▶ [DIRECTIONS] Go through the entries below and give the number of lines that have the string "text", and only that.

▶ [SUPPLIED RECORDS]

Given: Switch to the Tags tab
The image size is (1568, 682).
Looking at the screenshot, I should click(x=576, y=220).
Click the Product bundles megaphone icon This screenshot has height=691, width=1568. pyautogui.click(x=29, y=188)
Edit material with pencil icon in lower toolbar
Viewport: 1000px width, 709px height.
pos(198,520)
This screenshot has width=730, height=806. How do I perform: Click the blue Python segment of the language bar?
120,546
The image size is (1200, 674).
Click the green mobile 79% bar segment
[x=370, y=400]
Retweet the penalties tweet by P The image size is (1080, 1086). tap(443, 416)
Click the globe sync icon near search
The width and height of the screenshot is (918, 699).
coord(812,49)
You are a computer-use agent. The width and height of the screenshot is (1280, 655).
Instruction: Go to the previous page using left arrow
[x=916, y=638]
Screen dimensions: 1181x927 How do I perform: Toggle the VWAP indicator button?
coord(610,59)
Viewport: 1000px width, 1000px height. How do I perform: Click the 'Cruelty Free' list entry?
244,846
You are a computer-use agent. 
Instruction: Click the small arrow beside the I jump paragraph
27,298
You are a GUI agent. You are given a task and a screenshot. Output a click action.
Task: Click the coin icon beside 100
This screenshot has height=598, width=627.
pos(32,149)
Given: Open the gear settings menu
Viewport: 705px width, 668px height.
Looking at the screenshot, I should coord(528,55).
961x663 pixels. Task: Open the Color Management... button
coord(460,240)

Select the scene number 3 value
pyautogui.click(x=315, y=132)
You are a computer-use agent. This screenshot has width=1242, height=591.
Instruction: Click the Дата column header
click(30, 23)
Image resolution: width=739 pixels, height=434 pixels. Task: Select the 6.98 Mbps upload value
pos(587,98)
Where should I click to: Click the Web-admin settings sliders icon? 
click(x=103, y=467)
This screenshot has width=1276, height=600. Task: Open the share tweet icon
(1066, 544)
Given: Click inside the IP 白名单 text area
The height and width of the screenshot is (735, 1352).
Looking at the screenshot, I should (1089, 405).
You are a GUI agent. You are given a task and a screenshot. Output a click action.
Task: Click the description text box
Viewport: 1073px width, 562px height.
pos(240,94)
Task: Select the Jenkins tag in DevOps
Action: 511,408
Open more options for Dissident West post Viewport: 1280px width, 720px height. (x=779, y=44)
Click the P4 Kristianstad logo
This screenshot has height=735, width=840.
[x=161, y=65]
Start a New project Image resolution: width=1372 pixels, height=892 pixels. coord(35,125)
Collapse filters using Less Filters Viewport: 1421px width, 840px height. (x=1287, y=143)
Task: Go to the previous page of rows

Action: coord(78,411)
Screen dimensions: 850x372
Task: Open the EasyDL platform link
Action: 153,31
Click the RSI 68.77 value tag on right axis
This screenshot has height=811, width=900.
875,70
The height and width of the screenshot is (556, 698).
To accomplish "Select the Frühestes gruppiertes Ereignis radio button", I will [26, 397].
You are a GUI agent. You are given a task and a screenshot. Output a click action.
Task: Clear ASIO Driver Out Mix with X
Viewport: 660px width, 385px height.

▶ [FINISHED EXERCISE] 2